La visite à Ankara, en avril dernier, de Saddam Haftar fils du maréchal et chef des forces terrestres de l’Armée nationale libyenne (ANL) a marqué un tournant. Depuis, les deux parties affichent un pragmatisme assumé, basé sur des intérêts convergents : investissements, sécurité, et surtout ressources naturelles.

Un accord maritime contesté au cœur des tensions

Le Parlement libyen basé à Tobrouk, contrôlé par les partisans de Haftar, s’apprête à réviser l’accord maritime controversé signé en 2019 entre Ankara et le gouvernement de Tripoli. Ce texte accorde à la Turquie un accès prioritaire à une zone économique exclusive riche en gaz, s’étendant entre ses côtes méridionales et le nord-est de la Libye, sans tenir compte de l’île grecque de Crète.

Ce redécoupage maritime provoque la fureur d’Athènes, qui y voit une violation flagrante du droit international. Chypre dénonce également cet accord, tandis que l’Égypte, elle aussi concernée, fait pression sur Washington pour empêcher sa validation par le Parlement libyen.

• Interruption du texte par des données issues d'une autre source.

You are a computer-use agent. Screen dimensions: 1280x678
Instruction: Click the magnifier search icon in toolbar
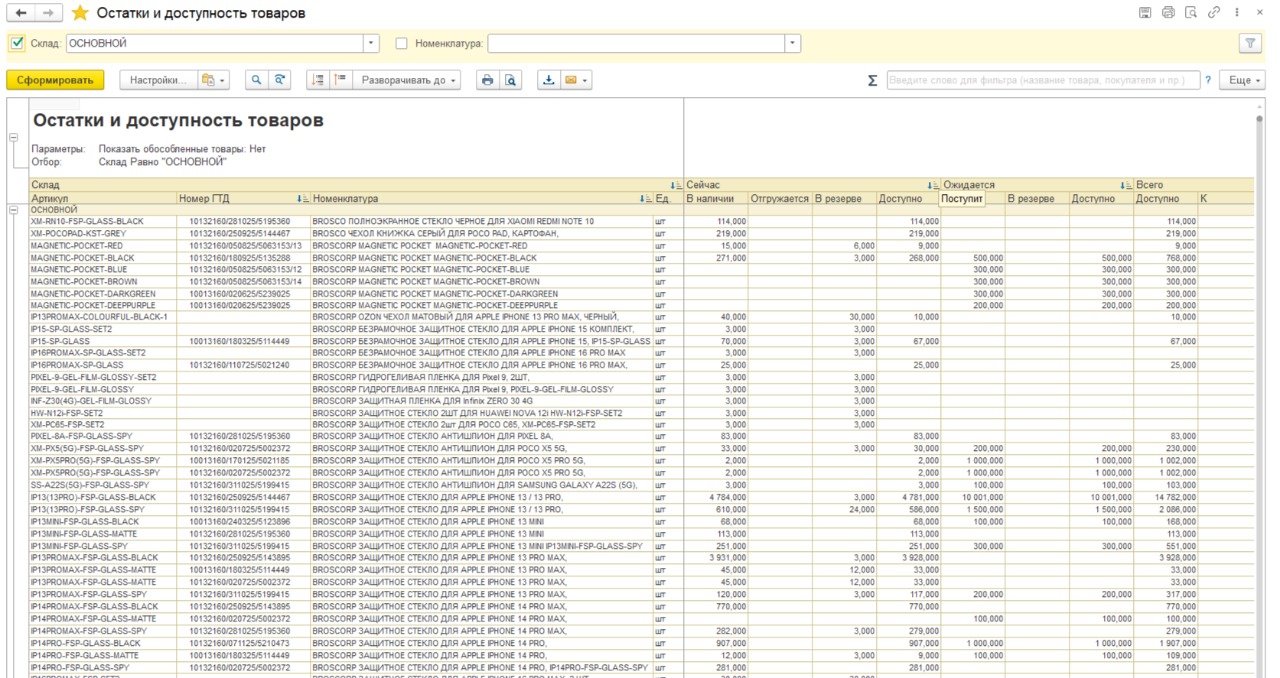(x=256, y=80)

Offensive turque sur les hydrocarbures

Dans la foulée, la société publique Turkish Petroleum (TP) a annoncé vouloir participer à l’exploration gazière et pétrolière en Libye orientale. Deux nouveaux navires de forage en eaux profondes, récemment acquis auprès de la Norvège, sont déjà destinés à ces opérations.

Mais l’ambition d’Ankara va bien au-delà des hydrocarbures. Les autorités de l’Est libyen, séduites par le modèle turc, proposent des contrats lucratifs dans le domaine de la reconstruction. L’ouverture prochaine d’un consulat turc à Benghazi devrait faciliter l’ancrage économique d’Ankara dans la région.

Athènes contre-attaque en Méditerranée

Face à ce nouveau jeu d’alliances, la Grèce riposte sur plusieurs fronts. Elle a récemment autorisé l’exploration de zones maritimes disputées et déployé des navires militaires sous prétexte de lutte contre l’immigration illégale. Une manière de montrer sa présence stratégique en Méditerranée orientale, et de dissuader la Libye de céder davantage d’espace à la Turquie.

Dans un contexte régional marqué par les découvertes de gaz offshore et les rivalités anciennes, le rapprochement turco-libyen rebat les cartes géopolitiques. Et cette fois, Ankara entend jouer des deux côtés du pays pour renforcer sa position énergétique et géostratégique en Méditerranée.